Stored data entries
◇ ◇ ◇ ◇ ◇
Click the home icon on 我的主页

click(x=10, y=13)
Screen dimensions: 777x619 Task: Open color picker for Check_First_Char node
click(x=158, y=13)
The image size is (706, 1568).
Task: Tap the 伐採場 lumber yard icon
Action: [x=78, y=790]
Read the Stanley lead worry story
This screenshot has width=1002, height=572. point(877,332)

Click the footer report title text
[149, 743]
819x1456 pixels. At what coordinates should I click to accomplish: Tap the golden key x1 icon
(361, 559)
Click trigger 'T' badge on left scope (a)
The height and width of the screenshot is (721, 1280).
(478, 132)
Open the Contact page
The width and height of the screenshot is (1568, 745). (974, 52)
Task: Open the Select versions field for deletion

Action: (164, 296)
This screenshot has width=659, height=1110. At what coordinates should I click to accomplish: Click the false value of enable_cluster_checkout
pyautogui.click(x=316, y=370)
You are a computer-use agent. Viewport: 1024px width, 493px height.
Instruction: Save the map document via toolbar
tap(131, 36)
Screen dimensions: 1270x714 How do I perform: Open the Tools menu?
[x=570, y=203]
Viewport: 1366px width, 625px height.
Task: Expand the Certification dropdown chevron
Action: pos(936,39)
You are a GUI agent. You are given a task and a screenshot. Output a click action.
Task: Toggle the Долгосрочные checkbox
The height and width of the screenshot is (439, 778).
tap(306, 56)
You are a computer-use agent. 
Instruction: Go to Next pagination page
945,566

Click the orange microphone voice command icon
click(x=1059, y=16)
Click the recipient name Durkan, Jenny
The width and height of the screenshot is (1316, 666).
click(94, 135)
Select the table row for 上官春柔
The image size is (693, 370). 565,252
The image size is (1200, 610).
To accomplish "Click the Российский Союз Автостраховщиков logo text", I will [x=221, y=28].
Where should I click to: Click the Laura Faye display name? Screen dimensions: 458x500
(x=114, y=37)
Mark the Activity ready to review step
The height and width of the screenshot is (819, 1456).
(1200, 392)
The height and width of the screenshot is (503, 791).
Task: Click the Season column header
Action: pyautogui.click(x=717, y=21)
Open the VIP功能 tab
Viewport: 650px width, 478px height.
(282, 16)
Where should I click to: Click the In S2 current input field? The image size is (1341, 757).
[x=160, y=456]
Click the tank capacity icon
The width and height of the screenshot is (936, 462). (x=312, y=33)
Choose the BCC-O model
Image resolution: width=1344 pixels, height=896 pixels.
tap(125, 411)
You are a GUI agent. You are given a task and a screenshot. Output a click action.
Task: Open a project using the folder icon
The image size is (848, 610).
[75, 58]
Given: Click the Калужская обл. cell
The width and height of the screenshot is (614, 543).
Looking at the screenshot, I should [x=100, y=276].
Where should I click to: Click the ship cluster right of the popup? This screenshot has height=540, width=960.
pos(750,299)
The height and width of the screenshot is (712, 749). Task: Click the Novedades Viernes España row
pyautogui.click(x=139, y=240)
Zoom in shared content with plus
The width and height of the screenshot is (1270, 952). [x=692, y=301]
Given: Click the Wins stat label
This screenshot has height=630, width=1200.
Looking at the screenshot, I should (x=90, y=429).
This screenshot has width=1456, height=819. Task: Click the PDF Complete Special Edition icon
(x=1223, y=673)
◇ ◇ ◇ ◇ ◇
> What you will do
All the entries above need to be reproduced exactly.

> The answer
Click the home icon on 我的主页

click(x=10, y=13)
Screen dimensions: 777x619 Task: Open color picker for Check_First_Char node
click(x=158, y=13)
The image size is (706, 1568).
Task: Tap the 伐採場 lumber yard icon
Action: [x=78, y=790]
Read the Stanley lead worry story
This screenshot has width=1002, height=572. point(877,332)

Click the footer report title text
[149, 743]
819x1456 pixels. At what coordinates should I click to accomplish: Tap the golden key x1 icon
(361, 559)
Click trigger 'T' badge on left scope (a)
The height and width of the screenshot is (721, 1280).
(478, 132)
Open the Contact page
The width and height of the screenshot is (1568, 745). (974, 52)
Task: Open the Select versions field for deletion

Action: (164, 296)
This screenshot has width=659, height=1110. At what coordinates should I click to accomplish: Click the false value of enable_cluster_checkout
pyautogui.click(x=316, y=370)
You are a computer-use agent. Viewport: 1024px width, 493px height.
Instruction: Save the map document via toolbar
tap(131, 36)
Screen dimensions: 1270x714 How do I perform: Open the Tools menu?
[x=570, y=203]
Viewport: 1366px width, 625px height.
Task: Expand the Certification dropdown chevron
Action: pos(936,39)
You are a GUI agent. You are given a task and a screenshot. Output a click action.
Task: Toggle the Долгосрочные checkbox
The height and width of the screenshot is (439, 778).
tap(306, 56)
You are a computer-use agent. 
Instruction: Go to Next pagination page
945,566

Click the orange microphone voice command icon
click(x=1059, y=16)
Click the recipient name Durkan, Jenny
The width and height of the screenshot is (1316, 666).
click(94, 135)
Select the table row for 上官春柔
The image size is (693, 370). 565,252
The image size is (1200, 610).
To accomplish "Click the Российский Союз Автостраховщиков logo text", I will [x=221, y=28].
Where should I click to: Click the Laura Faye display name? Screen dimensions: 458x500
(x=114, y=37)
Mark the Activity ready to review step
The height and width of the screenshot is (819, 1456).
(1200, 392)
The height and width of the screenshot is (503, 791).
Task: Click the Season column header
Action: pyautogui.click(x=717, y=21)
Open the VIP功能 tab
Viewport: 650px width, 478px height.
(282, 16)
Where should I click to: Click the In S2 current input field? The image size is (1341, 757).
[x=160, y=456]
Click the tank capacity icon
The width and height of the screenshot is (936, 462). (x=312, y=33)
Choose the BCC-O model
Image resolution: width=1344 pixels, height=896 pixels.
tap(125, 411)
You are a GUI agent. You are given a task and a screenshot. Output a click action.
Task: Open a project using the folder icon
The image size is (848, 610).
[75, 58]
Given: Click the Калужская обл. cell
The width and height of the screenshot is (614, 543).
Looking at the screenshot, I should [x=100, y=276].
Where should I click to: Click the ship cluster right of the popup? This screenshot has height=540, width=960.
pos(750,299)
The height and width of the screenshot is (712, 749). Task: Click the Novedades Viernes España row
pyautogui.click(x=139, y=240)
Zoom in shared content with plus
The width and height of the screenshot is (1270, 952). [x=692, y=301]
Given: Click the Wins stat label
This screenshot has height=630, width=1200.
Looking at the screenshot, I should (x=90, y=429).
This screenshot has width=1456, height=819. Task: Click the PDF Complete Special Edition icon
(x=1223, y=673)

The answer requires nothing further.